Dipeptidyl peptidase-4 inhibitors in type 2 diabetes may reduce the risk of autoimmune diseases: a population-based cohort study.

Author information

  • 1Division of Pharmacoepidemiology and Pharmacoeconomics, Brigham and Women's Hospital, Boston, Massachusetts, USA Division of Rheumatology, Allergy and Immunology, Brigham and Women's Hospital, Boston, Massachusetts, USA Department of Epidemiology, Harvard School of Public Health, Boston, Massachusetts, USA.
  • 2Division of Pharmacoepidemiology and Pharmacoeconomics, Brigham and Women's Hospital, Boston, Massachusetts, USA Department of Epidemiology, Harvard School of Public Health, Boston, Massachusetts, USA.
  • 3Division of Pharmacoepidemiology and Pharmacoeconomics, Brigham and Women's Hospital, Boston, Massachusetts, USA.
  • 4Joslin Diabetes Center, Boston, Massachusetts, USA.
  • 5Division of Pharmacoepidemiology and Pharmacoeconomics, Brigham and Women's Hospital, Boston, Massachusetts, USA Division of Rheumatology, Allergy and Immunology, Brigham and Women's Hospital, Boston, Massachusetts, USA.

Abstract

OBJECTIVE:

Dipeptidyl peptidase-4 (DPP4), also known as CD26, is a transmembrane glycoprotein that has a costimulatory function in the immune response. DPP4 inhibitors (DPP4i) are oral glucose-lowering drugs for type 2 diabetes mellitus (T2DM). This study evaluated the risk of incident rheumatoid arthritis (RA) and other autoimmune diseases (AD) such as systemic lupus erythematosus, psoriasis, multiple sclerosis and inflammatory bowel disease, associated with DPP4i in patients with T2DM.

METHODS:

Using US insurance claims data (2005-2012), we conducted a population-based cohort study that included initiators of combination therapy with DPP4i (DPP4i plus metformin) and non-DPP4i (non-DPP4i plus metformin). RA and other AD were identified with ≥2 diagnoses and ≥1 dispensing for AD-specific immunomodulating drugs or steroids. Composite AD includes RA or other AD. Propensity score (PS)-stratified Cox proportional hazards models compared the risk of AD in DPP4i initiators versus non-DPP4i, controlling for potential confounders.

RESULTS:

After asymmetric trimming on the PS, 73 928 patients with T2DM starting DPP4i combination therapy and 163 062 starting non-DPP4i combination therapy were selected. Risks of incident RA and composite AD were lower in the DPP4i group versus non-DPP4i with the PS-stratified HR of 0.66 (95% CI 0.44 to 0.99) for RA, 0.73 (0.51 to 1.03) for other AD and 0.68 (95% CI 0.52 to 0.89) for composite AD.

CONCLUSIONS:

In this large cohort of diabetic patients, those initiating DPP4i combination therapy appear to have a decreased risk of incident AD including RA compared with those initiating non-DPP4i combination therapy. These results may suggest possible pharmacological pathways for prevention or treatment of AD.

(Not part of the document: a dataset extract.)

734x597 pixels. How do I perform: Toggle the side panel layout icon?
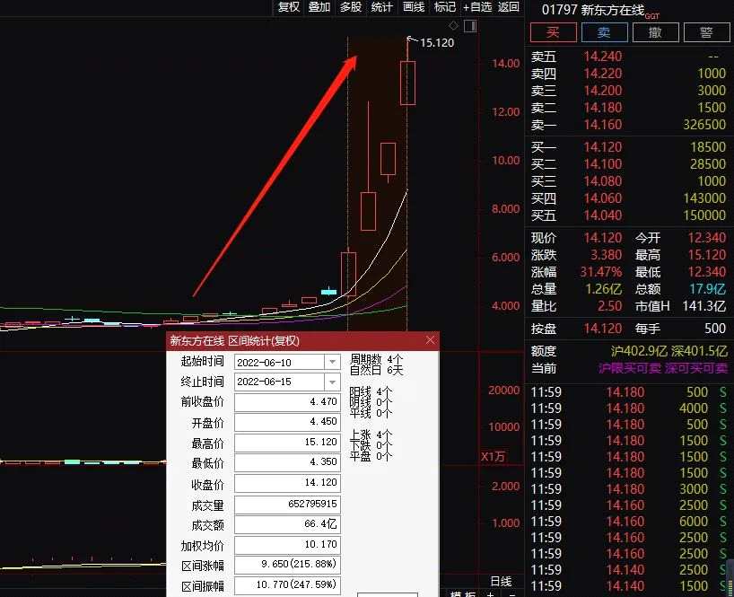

Published by the BMJ Publishing Group Limited. For permission to use (where not already granted under a licence) please go to http://group.bmj.com/group/rights-licensing/permissions.

KEYWORDS:

Autoimmune Diseases; Epidemiology; Rheumatoid Arthritis; Systemic Lupus Erythematosus

PMID:
24919467
[PubMed - as supplied by publisher]
PMCID:
PMC4263684
[Available on 2015/12/11]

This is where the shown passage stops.